The middle class in America was and is a creation of political will. Whether it was through the outright rejection of the attempt to transplant European aristocracy to the new world during the colonial period, the expansion westward as a way of insuring the survival of the yeoman farmer, the institution of income and estate taxes early in the last century, the breaking up of trusts and other economic combinations, the passing of education, and home mortgage programs in the postwar era, to laws making it easier for workers to organize (until Reagan that is), to minimum wage, unemployment and worker’s compensation insurance, to Medicare and Medicaid these were political acts taken by the people’s representatives assembled. As a case in point: before the passage of Social Security being old was almost synonymous with being poor. In fact as late as the early 1960’s over 30 percent of the elderly lived in poverty. With the passage of Medicare and Medicaid and other such programs that level has been reduced to nearly 10%.

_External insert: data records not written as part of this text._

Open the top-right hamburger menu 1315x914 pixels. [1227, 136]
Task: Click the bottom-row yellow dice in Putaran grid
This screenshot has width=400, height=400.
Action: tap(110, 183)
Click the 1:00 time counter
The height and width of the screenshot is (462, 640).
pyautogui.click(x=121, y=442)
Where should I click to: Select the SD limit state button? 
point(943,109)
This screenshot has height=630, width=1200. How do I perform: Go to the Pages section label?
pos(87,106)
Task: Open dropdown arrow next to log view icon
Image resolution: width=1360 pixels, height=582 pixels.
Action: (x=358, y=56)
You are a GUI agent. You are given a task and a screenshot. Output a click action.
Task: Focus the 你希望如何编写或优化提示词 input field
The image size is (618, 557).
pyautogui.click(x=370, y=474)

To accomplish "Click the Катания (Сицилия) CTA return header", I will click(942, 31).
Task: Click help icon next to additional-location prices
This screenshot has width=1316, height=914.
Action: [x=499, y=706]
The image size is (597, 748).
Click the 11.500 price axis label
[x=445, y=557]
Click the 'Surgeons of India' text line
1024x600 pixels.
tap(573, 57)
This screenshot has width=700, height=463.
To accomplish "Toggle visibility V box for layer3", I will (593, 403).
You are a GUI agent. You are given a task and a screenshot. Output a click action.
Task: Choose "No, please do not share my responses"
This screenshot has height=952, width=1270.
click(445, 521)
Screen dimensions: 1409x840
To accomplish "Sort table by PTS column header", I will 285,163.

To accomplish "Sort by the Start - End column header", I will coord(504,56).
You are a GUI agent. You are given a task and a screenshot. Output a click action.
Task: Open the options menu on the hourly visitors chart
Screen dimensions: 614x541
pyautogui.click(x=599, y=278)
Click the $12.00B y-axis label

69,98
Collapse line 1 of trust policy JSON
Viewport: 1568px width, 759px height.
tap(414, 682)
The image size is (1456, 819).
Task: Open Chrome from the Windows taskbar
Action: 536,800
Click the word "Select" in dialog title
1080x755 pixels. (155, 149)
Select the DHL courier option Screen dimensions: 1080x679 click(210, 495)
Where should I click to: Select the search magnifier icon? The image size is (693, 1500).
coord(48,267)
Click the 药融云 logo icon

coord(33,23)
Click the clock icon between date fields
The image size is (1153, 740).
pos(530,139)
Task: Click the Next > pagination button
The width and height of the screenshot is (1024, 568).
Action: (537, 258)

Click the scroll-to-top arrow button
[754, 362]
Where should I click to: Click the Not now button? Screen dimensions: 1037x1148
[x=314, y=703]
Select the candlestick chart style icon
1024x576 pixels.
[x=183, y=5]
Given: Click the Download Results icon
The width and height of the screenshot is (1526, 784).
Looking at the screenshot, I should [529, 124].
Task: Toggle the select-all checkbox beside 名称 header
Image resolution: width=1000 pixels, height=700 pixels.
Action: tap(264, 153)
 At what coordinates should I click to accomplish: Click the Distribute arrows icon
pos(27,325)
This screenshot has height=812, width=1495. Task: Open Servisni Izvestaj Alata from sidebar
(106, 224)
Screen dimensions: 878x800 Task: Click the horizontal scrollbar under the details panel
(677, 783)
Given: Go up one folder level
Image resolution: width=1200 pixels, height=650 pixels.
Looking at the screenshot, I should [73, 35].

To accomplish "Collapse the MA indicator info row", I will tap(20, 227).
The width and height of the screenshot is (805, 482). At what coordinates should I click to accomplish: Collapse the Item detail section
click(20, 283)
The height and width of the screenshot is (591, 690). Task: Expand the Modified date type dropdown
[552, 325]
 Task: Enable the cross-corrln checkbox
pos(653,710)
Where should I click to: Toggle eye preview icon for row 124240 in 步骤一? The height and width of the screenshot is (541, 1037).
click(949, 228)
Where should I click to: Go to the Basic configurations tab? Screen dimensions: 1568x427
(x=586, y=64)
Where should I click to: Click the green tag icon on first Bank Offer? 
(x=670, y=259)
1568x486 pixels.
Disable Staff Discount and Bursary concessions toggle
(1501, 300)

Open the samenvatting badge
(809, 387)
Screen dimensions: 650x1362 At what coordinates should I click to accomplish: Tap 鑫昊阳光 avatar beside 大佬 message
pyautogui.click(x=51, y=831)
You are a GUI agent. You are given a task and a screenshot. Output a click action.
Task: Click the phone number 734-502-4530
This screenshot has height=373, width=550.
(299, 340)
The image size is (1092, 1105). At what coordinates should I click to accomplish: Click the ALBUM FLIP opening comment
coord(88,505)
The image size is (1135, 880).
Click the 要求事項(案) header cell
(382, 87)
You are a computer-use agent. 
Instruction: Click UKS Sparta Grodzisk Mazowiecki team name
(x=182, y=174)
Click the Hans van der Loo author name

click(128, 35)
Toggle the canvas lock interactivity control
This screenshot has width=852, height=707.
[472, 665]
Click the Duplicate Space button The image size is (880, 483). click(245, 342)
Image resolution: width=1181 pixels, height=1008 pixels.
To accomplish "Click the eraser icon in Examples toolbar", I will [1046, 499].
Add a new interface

The passage of this legislation and the institution of these programs not only served to create a ‘fairer’ distribution of wealth but served the more important function of shoring up the modern American Middle Class and, by extension, the foundation of the republic itself.
I have not been understood. The middle class is itself a creation of political will designed to give stability to the republic. Without a middle class, in a representative society, one has contention, strife, war, revolution or repression. Only an all-powerful middle can insure against the extremes and for that reason war on the middle class is war on the republic itself.
In November last year, the center gave way. The ship of state was ripped loose of it’s moorings and cast to sea piloted by a ship of fools. Losing over 60 seats in the house to the modern “No-Nothing” party, the Speaker’s gavel was handed over to John Boner of Ohio who, upon taking the dais, announced that the first act of the new Congress will be the repeal of the Health Care law. Obama, with the opposition in control of committees, investigations and spending, will now be forced to do what Clinton had done, become the buffer between his own party and the newly re-emergent troglodytes. “Triangulation” it was called then; a strategy of positioning the President in the middle in which he becomes not an advocate of his agenda but an architect of a series of miserable compromises. The promise of ‘transcendence’ becomes the reality of ‘triangulation’. The last time we found ourselves in this position, we witnessed so-called ‘welfare reform’, trade agreements that savaged manufacturing jobs, cuts in social spending, the further dismantling of New Deal banking regulations, and the continued decline of the share of national wealth controlled by the Middle Class. If recent history is any example, it means the resumption of the war on the middle class and, by extension, the Republic itself.